_What is required:_
Each line between the one holding "1568x503 pixels." and the end of the material below, both included, is to be transcribed word for word, with pictures left out.

+++ Materials provided

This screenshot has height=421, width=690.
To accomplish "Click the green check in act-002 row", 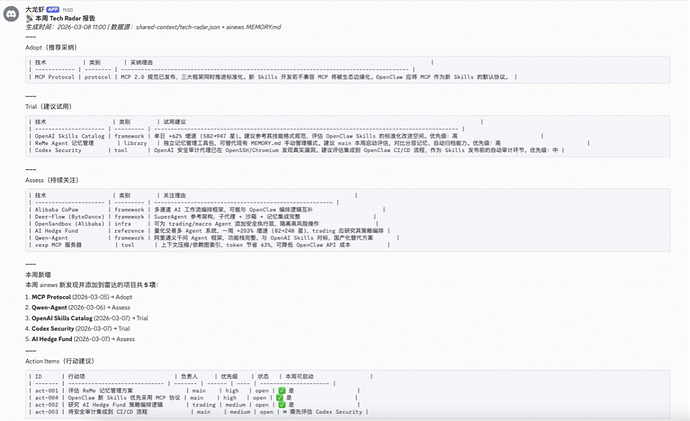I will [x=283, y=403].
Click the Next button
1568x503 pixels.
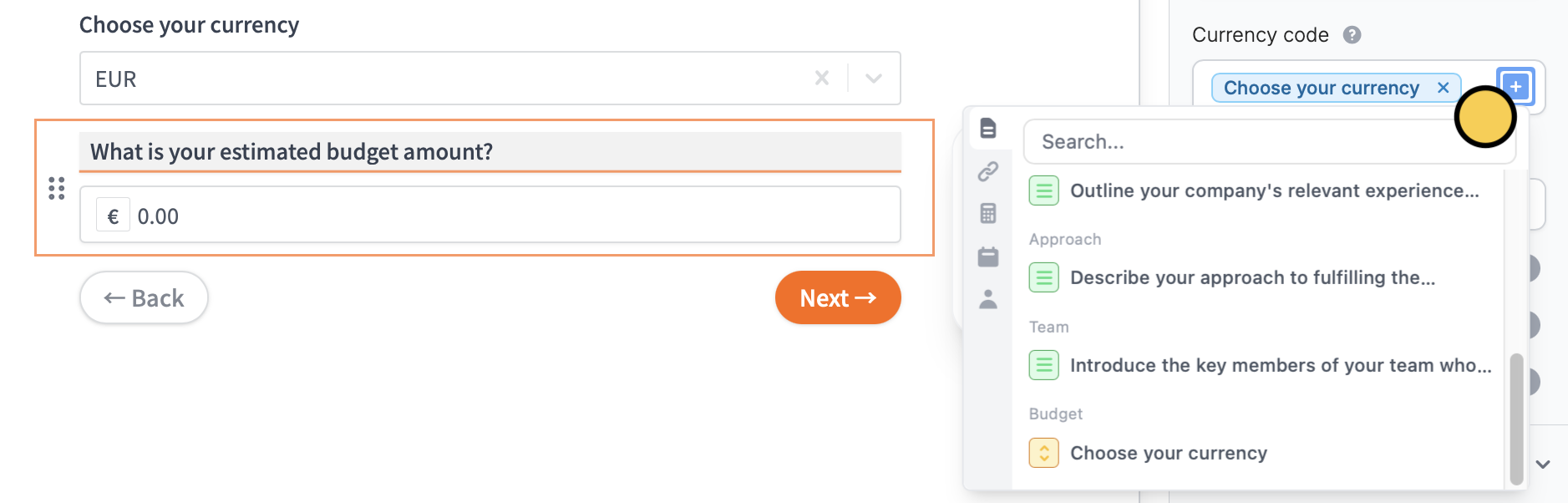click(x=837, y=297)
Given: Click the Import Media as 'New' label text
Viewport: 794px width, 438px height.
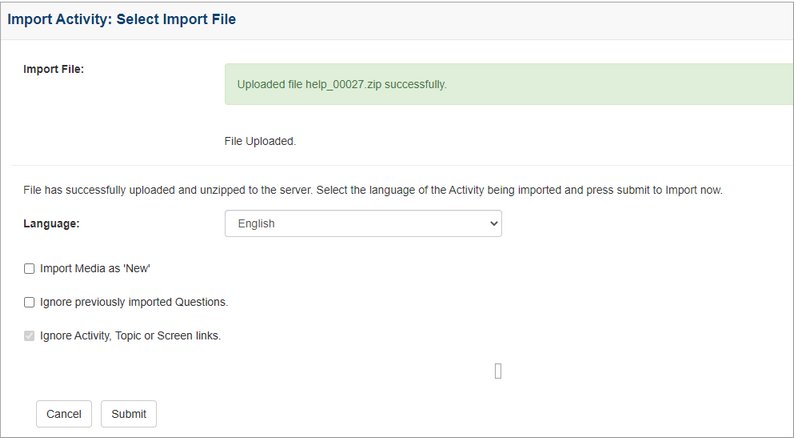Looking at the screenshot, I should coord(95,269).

++++++

_Solved exercise:_
1568x503 pixels.
click(x=837, y=297)
Given: Click the Import Media as 'New' label text
Viewport: 794px width, 438px height.
Looking at the screenshot, I should coord(95,269).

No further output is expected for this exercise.